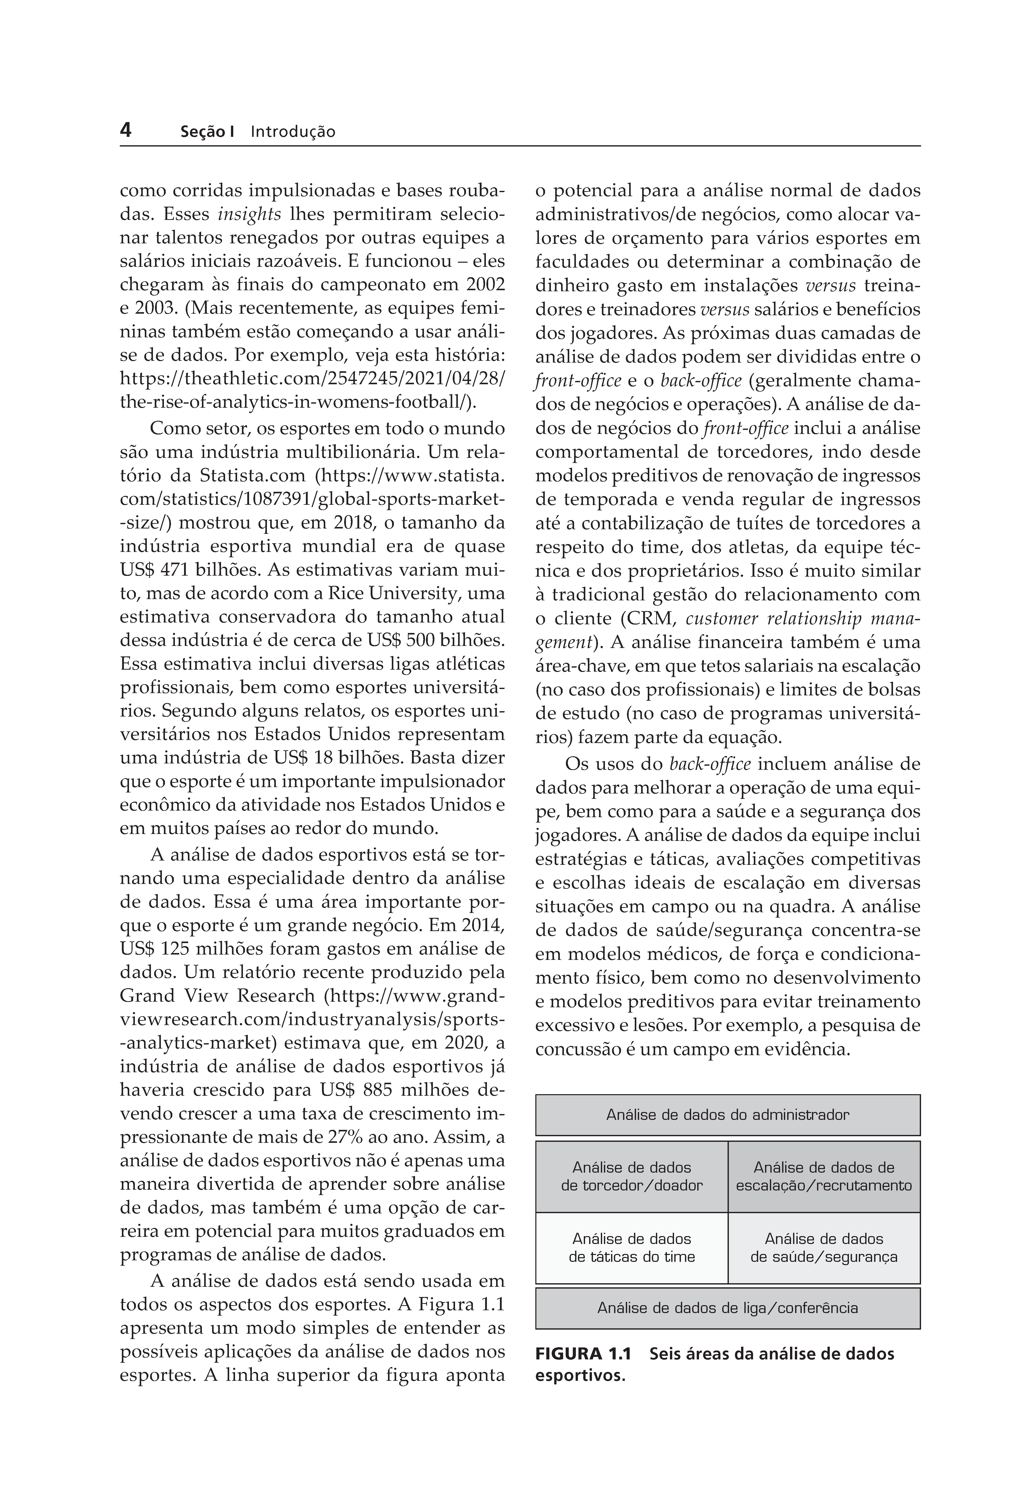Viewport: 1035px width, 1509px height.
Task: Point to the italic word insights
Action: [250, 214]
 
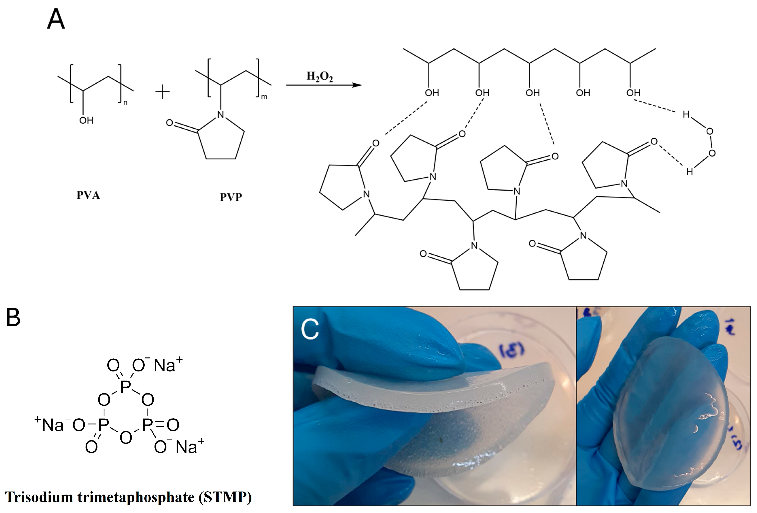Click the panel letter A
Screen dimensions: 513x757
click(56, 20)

═══

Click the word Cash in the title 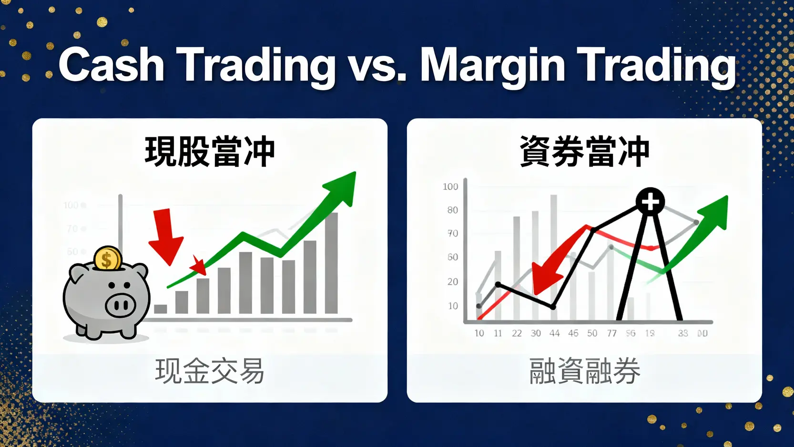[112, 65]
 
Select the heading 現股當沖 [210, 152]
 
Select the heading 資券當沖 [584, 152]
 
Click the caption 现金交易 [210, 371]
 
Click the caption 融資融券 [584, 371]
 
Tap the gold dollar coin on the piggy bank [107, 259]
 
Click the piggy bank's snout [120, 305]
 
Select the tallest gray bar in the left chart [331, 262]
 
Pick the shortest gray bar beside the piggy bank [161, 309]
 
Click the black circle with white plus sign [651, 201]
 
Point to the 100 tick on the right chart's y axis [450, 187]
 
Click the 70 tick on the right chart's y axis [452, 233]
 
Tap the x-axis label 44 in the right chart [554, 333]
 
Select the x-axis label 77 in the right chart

═══

** Task instructions **
Rewrite the part that opens with the line containing "Select the heading 資券當沖 [584, 152]" and closes with the line containing "Select the x-axis label 77 in the right chart", keeping the wording of every row. Multiply each answer coordinate by 0.25 and round it to a whole number, rounding halves up.

** Exercise answer **
Select the heading 資券當沖 [146, 38]
 
Click the caption 现金交易 [53, 93]
 
Click the caption 融資融券 [146, 93]
 
Tap the gold dollar coin on the piggy bank [27, 65]
 
Click the piggy bank's snout [30, 76]
 
Select the tallest gray bar in the left chart [83, 66]
 
Pick the shortest gray bar beside the piggy bank [40, 77]
 
Click the black circle with white plus sign [163, 50]
 
Point to the 100 tick on the right chart's y axis [113, 47]
 
Click the 70 tick on the right chart's y axis [113, 58]
 
Tap the x-axis label 44 in the right chart [139, 83]
 
Select the x-axis label 77 in the right chart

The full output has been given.